** Opening PROVIDED DATA block **

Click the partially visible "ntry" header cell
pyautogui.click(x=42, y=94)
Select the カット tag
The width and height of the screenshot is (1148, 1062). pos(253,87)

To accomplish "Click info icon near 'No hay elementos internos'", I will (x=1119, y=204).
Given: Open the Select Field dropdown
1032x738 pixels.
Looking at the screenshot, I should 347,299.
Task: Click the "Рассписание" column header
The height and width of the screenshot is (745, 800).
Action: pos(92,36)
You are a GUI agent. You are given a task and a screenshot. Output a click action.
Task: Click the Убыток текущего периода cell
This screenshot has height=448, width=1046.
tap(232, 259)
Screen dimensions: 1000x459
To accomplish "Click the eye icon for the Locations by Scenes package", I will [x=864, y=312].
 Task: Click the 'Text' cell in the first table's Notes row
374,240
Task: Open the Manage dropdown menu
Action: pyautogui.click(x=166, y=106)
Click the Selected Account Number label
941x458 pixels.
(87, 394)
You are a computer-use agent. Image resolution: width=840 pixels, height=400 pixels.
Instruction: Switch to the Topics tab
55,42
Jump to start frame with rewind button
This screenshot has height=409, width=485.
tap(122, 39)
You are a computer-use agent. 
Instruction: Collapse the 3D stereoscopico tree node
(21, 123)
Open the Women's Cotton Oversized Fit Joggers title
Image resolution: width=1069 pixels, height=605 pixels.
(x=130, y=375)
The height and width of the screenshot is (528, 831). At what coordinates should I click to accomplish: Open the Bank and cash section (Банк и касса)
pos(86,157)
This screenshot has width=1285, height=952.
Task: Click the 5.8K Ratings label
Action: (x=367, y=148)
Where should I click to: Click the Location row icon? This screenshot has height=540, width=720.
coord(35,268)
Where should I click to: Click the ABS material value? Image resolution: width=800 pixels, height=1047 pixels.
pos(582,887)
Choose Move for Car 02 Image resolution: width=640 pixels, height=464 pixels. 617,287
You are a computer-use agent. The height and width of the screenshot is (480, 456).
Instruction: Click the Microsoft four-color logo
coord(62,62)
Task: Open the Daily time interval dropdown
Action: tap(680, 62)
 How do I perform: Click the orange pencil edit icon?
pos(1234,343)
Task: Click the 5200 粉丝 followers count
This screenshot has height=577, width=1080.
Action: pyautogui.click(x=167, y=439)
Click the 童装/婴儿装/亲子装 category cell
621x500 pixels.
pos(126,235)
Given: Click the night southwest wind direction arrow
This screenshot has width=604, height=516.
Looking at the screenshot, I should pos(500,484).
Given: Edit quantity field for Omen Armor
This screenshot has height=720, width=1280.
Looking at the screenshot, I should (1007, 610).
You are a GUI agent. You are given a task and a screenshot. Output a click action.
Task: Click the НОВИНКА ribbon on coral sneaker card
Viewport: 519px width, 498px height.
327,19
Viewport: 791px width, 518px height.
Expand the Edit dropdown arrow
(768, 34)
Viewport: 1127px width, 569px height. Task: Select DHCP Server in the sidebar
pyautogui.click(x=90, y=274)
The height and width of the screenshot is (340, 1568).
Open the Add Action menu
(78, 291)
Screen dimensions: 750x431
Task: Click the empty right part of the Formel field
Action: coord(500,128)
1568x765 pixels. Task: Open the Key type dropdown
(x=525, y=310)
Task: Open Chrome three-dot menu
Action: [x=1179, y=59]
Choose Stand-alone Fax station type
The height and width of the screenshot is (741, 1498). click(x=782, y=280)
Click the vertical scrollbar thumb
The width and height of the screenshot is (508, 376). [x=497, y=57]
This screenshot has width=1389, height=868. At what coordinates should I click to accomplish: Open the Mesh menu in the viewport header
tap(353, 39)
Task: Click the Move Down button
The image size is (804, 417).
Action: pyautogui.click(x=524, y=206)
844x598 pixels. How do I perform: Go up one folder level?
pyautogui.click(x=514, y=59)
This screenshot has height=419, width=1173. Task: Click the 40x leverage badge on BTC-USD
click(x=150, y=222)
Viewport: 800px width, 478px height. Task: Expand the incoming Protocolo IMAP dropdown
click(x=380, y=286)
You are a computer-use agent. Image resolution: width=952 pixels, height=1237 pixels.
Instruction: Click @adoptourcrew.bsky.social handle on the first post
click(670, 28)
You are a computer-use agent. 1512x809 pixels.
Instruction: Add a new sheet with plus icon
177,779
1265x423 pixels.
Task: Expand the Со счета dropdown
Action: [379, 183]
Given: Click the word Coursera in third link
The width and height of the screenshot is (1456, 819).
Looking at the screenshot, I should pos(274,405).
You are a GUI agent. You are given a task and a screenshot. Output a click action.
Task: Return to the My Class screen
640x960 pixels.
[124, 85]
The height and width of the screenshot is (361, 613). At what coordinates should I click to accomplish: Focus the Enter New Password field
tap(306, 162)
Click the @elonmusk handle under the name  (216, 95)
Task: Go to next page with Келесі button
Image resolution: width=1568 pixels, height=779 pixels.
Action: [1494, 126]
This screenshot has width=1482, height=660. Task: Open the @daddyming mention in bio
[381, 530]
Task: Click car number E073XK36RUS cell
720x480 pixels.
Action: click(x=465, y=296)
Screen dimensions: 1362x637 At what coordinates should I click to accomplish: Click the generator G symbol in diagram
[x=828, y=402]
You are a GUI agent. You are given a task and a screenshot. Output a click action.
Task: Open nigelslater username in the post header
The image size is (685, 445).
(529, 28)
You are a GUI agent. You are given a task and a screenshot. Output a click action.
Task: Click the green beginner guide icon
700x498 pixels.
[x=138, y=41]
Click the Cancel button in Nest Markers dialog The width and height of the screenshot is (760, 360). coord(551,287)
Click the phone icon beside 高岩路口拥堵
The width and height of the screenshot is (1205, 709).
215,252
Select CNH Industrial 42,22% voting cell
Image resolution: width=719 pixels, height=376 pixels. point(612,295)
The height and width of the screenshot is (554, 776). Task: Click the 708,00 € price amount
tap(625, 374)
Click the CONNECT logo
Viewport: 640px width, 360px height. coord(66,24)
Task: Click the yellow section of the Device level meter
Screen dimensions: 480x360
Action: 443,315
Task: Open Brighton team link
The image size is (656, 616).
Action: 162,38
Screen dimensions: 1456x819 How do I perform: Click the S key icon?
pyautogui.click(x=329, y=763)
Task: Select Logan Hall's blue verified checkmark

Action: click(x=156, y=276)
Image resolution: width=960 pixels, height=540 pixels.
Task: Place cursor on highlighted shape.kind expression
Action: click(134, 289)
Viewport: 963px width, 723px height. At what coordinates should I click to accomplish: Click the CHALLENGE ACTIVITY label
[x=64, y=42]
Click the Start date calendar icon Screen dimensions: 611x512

** Closing PROVIDED DATA block **

EXERCISE DETAILS.
Read the entries and show each line that mentions "button".

RESULT.
Jump to start frame with rewind button
Task: Click the Move Down button
Task: Go to next page with Келесі button
Click the Cancel button in Nest Markers dialog The width and height of the screenshot is (760, 360). coord(551,287)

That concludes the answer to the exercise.